__ТЕКСТ__
******
Среди присутствовавших много было товарищей, которые под его руководством шли на любые дела и работали не один и не два десятка лет; активно участвовали в Гражданской войне, в борьбе с левым и правым уклоном. Считая его выше родного отца, они должны были бы с великой грустью воспринять смерть Сталина, но все было наоборот. Во время чтения правительственного сообщения ни на одном лице не было грусти, а только можно было слышать, что со смертью Сталина прекратит твориться чудовищный произвол, царивший несколько лет, и для нас всех наступит радостное время, когда у нас восторжествует Справедливость.
Много радости принесло разоблачение подлой деятельности матерого врага КПСС и советского народа Берии и его приспешников…
Мы были удивлены позорному явлению, которое творилось под крылышком «любимого» вождя партии и народа.
После уничтожения матерого врага народа Берии и его ближайших сподвижников наша жизнь была облегчена довольно основательно. Наш лагерь был переведен на режим ИТЛ.
Первым делом сняли с окон массивные железные решетки.
Ночью не стали держать на запоре.
Барак освободили от параши – воздух в бараке стал чище.
В ночное время на оправление ходили в уборную и стали видеть звездное небо.
Было разрешено писать одно письмо в месяц, а не два в год.
За работу стали платить в соответствии с существующими расценками, вычитая из заработка стоимость содержания в размере 6 руб. в день.
В ларьке заключенных появились сахар, чай, печенье, табак, папиросы, мыло и прочая мелочь. Иногда продавалась крупа и хлеб.
Были организованы буфеты, где можно было иметь вкусный горячий завтрак и обед за небольшую плату.
Одним словом, народ воспрял духом, во всем видя заботу о Советском человеке, где бы он ни находился…
Народ на все работы шел добровольно, с охотой. Заключенный знал, что он за свой труд получит плату.
******
__ЗАПИСИ__
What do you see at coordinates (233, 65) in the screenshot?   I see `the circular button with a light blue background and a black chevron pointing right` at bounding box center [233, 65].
******
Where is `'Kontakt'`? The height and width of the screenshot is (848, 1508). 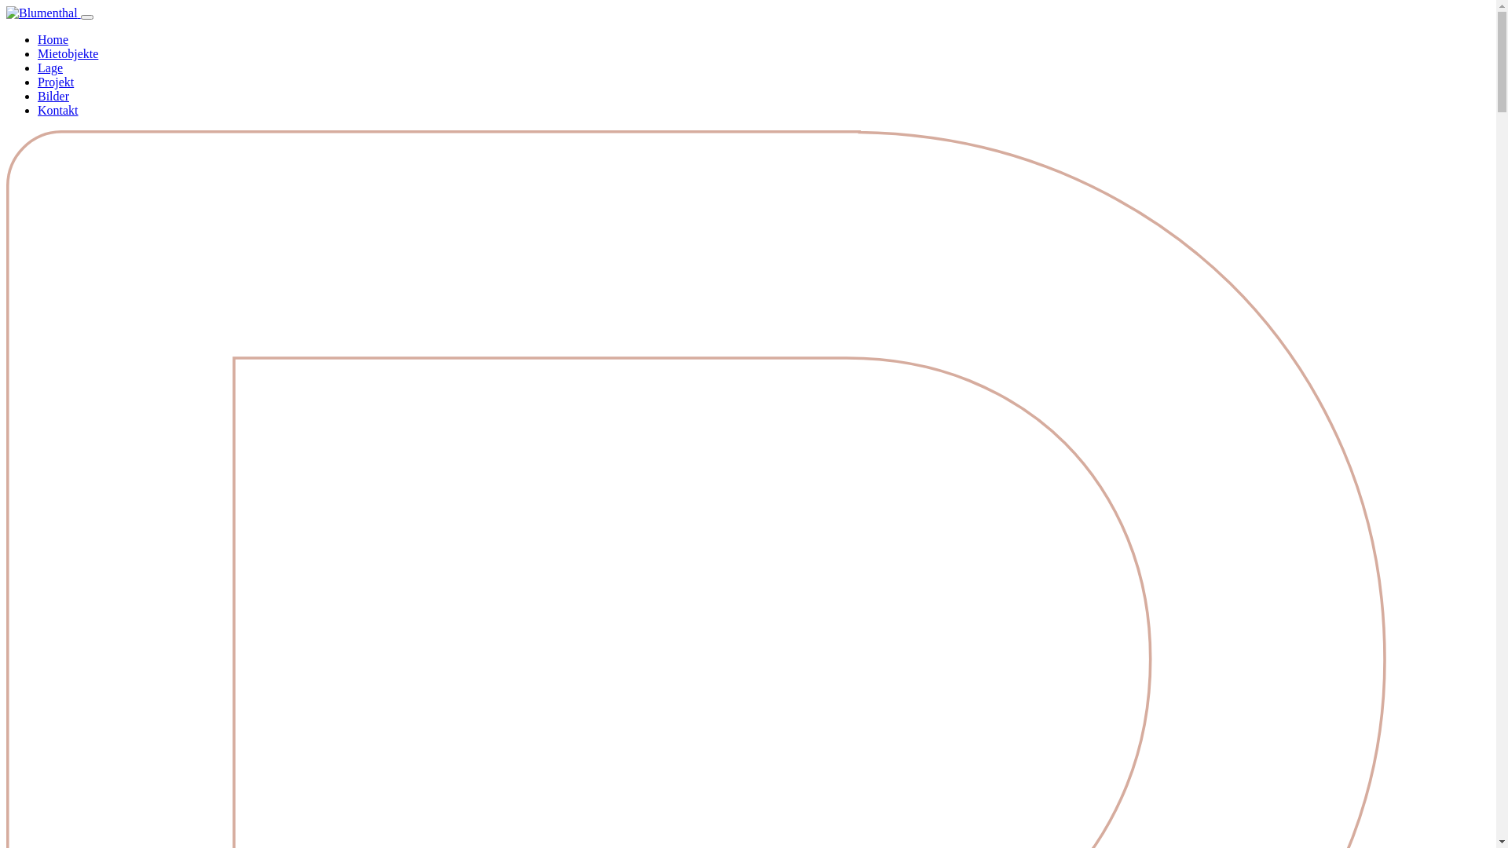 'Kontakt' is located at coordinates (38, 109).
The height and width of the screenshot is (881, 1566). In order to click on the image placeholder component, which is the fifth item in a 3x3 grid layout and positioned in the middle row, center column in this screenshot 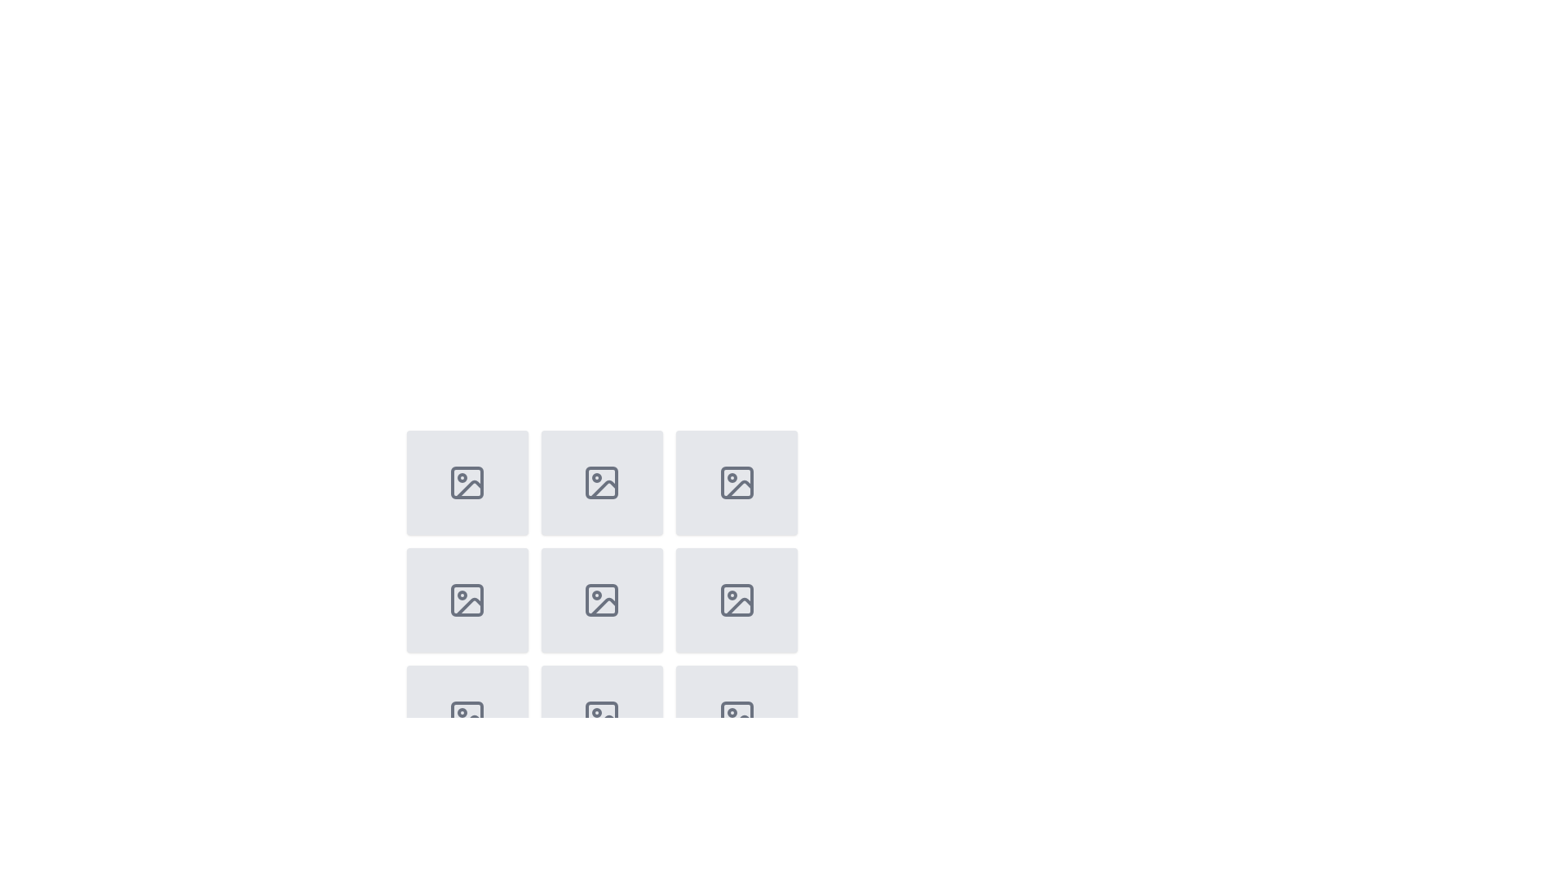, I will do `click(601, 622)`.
******
__ЗАДАНИЕ__
Повторите, пожалуйста, текст о лагерной жизни после смерти Сталина целиком, слово в слово. Записи представляют собой отдельный материал.

__ОТВЕТ__
Среди присутствовавших много было товарищей, которые под его руководством шли на любые дела и работали не один и не два десятка лет; активно участвовали в Гражданской войне, в борьбе с левым и правым уклоном. Считая его выше родного отца, они должны были бы с великой грустью воспринять смерть Сталина, но все было наоборот. Во время чтения правительственного сообщения ни на одном лице не было грусти, а только можно было слышать, что со смертью Сталина прекратит твориться чудовищный произвол, царивший несколько лет, и для нас всех наступит радостное время, когда у нас восторжествует Справедливость.
Много радости принесло разоблачение подлой деятельности матерого врага КПСС и советского народа Берии и его приспешников…
Мы были удивлены позорному явлению, которое творилось под крылышком «любимого» вождя партии и народа.
После уничтожения матерого врага народа Берии и его ближайших сподвижников наша жизнь была облегчена довольно основательно. Наш лагерь был переведен на режим ИТЛ.
Первым делом сняли с окон массивные железные решетки.
Ночью не стали держать на запоре.
Барак освободили от параши – воздух в бараке стал чище.
В ночное время на оправление ходили в уборную и стали видеть звездное небо.
Было разрешено писать одно письмо в месяц, а не два в год.
За работу стали платить в соответствии с существующими расценками, вычитая из заработка стоимость содержания в размере 6 руб. в день.
В ларьке заключенных появились сахар, чай, печенье, табак, папиросы, мыло и прочая мелочь. Иногда продавалась крупа и хлеб.
Были организованы буфеты, где можно было иметь вкусный горячий завтрак и обед за небольшую плату.
Одним словом, народ воспрял духом, во всем видя заботу о Советском человеке, где бы он ни находился…
Народ на все работы шел добровольно, с охотой. Заключенный знал, что он за свой труд получит плату.